FREEDOM POLICY UPDATE: We seem to have persuaded many Egyptians (though not the blogger Baheyya, who belongs to the "We'll do it, but not because you asked" school) that the Administration truly means to push for democracy in the Middle East, Egypt included. Naturally, the Egyptian government now detests encounters with Administration figures, as this interesting article from the London Times Online relates. When Condoleezza Rice, the Secretary of State, arrives in Cairo this month, democracy will be at the top of her agenda. Not long ago Cairo would look forward to such a visit; now there is unease. "I am sure they are dreading Condoleezza Rice coming out," a Western diplomat said.
The apprehension is well founded. This month Mr Bush telephoned Mr Mubarak to berate him over the attack by activists of his ruling party on an opposition demonstration where women protesters were sexually assaulted. The Americans are pressing Cairo to accept international observers to monitor the elections. They intervened to help to secure the release from jail of Ayman Nour, a liberal politician who shot to fame after announcing that he would challenge Mr Mubarak in Egypt's first multi-candidate elections in September.

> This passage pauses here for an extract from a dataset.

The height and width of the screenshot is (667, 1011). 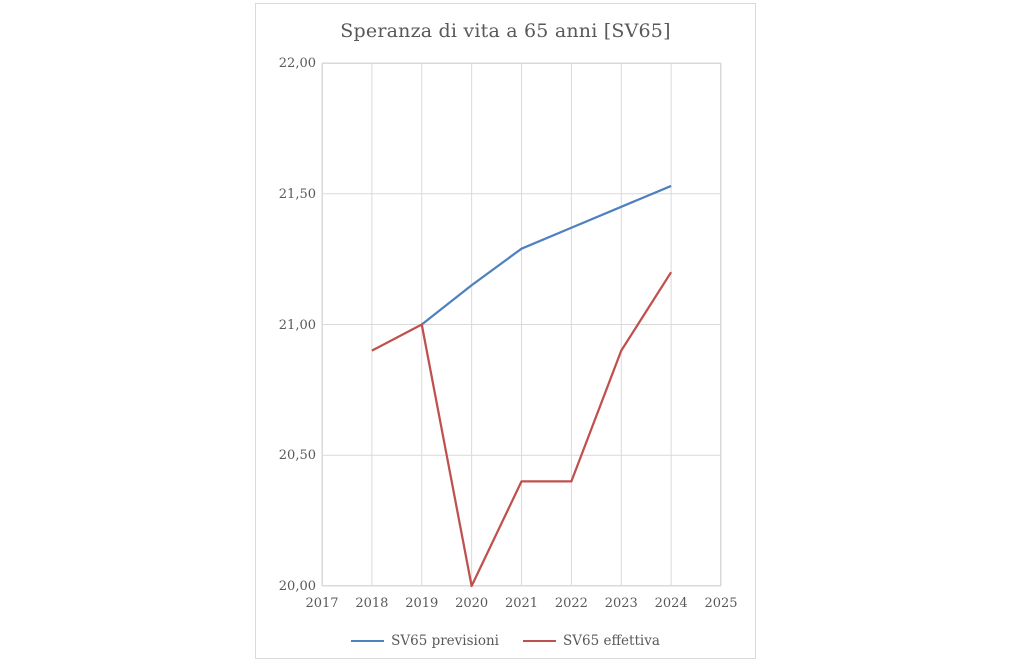 What do you see at coordinates (506, 31) in the screenshot?
I see `chart-title: Speranza di vita a 65 anni [SV65]` at bounding box center [506, 31].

What happens next is anyone's guess. Mubarak's son Gamal will probably not succeed his father, as originally planned; but whether the succession will be peaceful and democratic, or a struggle among the ruling dinosaurs, or a chaos pitting Muslim zealots against secularists and pharaonic socialists against market reformers - this is impossible to say.

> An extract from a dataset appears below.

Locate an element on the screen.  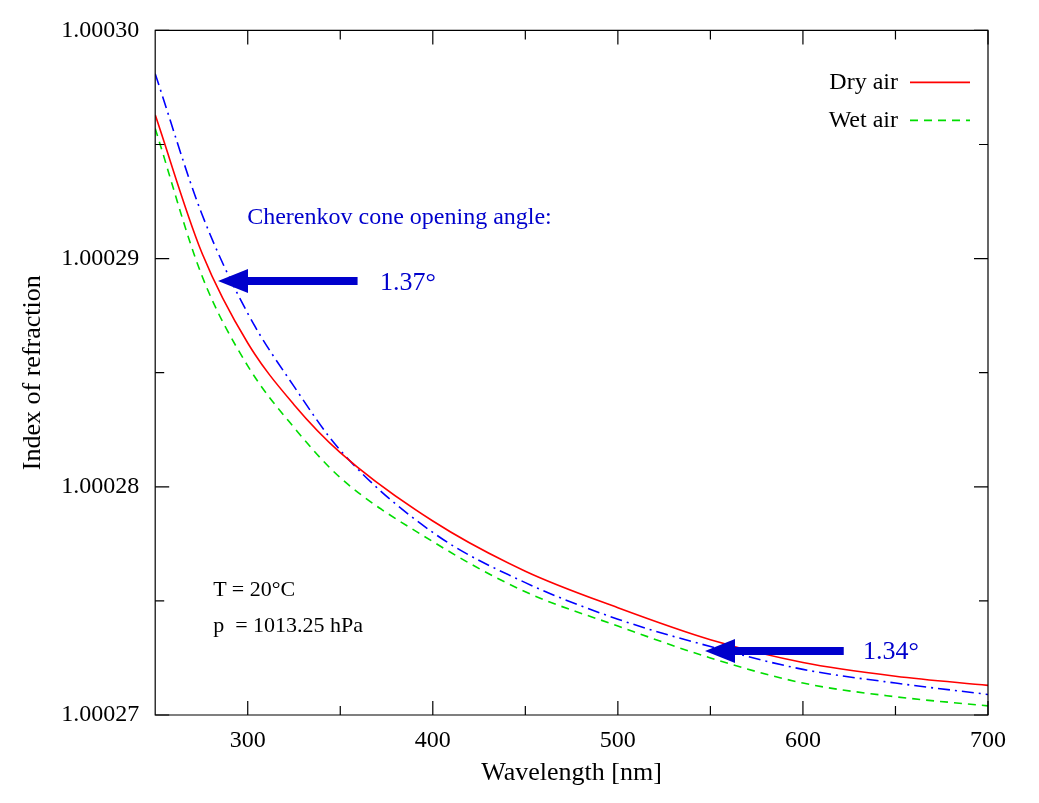
x-tick-label: 400 is located at coordinates (432, 738).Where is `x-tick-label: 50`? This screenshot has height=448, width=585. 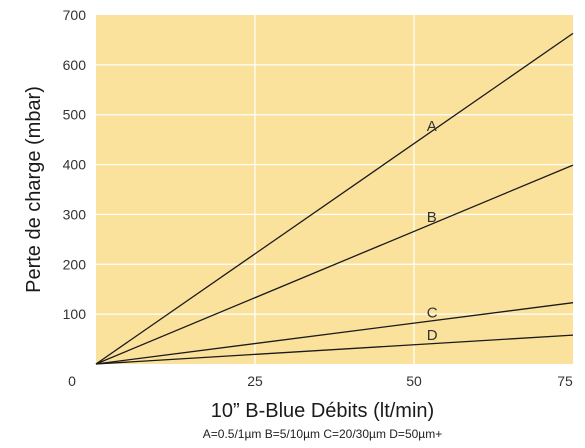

The road to democracy in the Middle East, as David Ignatius observes in today's WaPo, will be long and winding. The events in Iraq, Lebanon, and Egypt have been dramatic, but are only the first steps down that road.
A clear-eyed account of Arab democracy would also note that the Lebanon balloting was similar to Iraq's much-touted elections on Jan. 30. The world was rightly moved when 8 million Iraqis braved the threat of death to cast their ballots. But that drama shouldn't blind anyone to the fact that the Iraqi voters were overwhelmingly Shiite Muslims, aiming to lock in their group's majority power, and that many of them had been told by Shiite clerics that if they didn't vote for the winning slate endorsed by Grand Ayatollah Ali Sistani they would suffer damnation. The Iraqi vote was a triumph for democracy, but also for sectarian loyalty.

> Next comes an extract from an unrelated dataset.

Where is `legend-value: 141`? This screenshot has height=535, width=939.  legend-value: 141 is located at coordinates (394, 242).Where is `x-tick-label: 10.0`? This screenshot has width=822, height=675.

A blunt summary of the Lebanese political situation comes from Ali Fayyad, the research director of the Hezbollah militia. "We are still a country of 'us' and 'them,' " he told me Friday in his office in the well-guarded Shiite enclave in Beirut's southern suburbs. "This is a reality. But we do not like it, we do not want it, and we want to move past it."
The freedom policy is less than a year old. The changes it envisions, if it succeeds at all, will cover generations. We should not be impatient, but we can, I think, take some satisfaction from the the changes that have occurred in so short a time.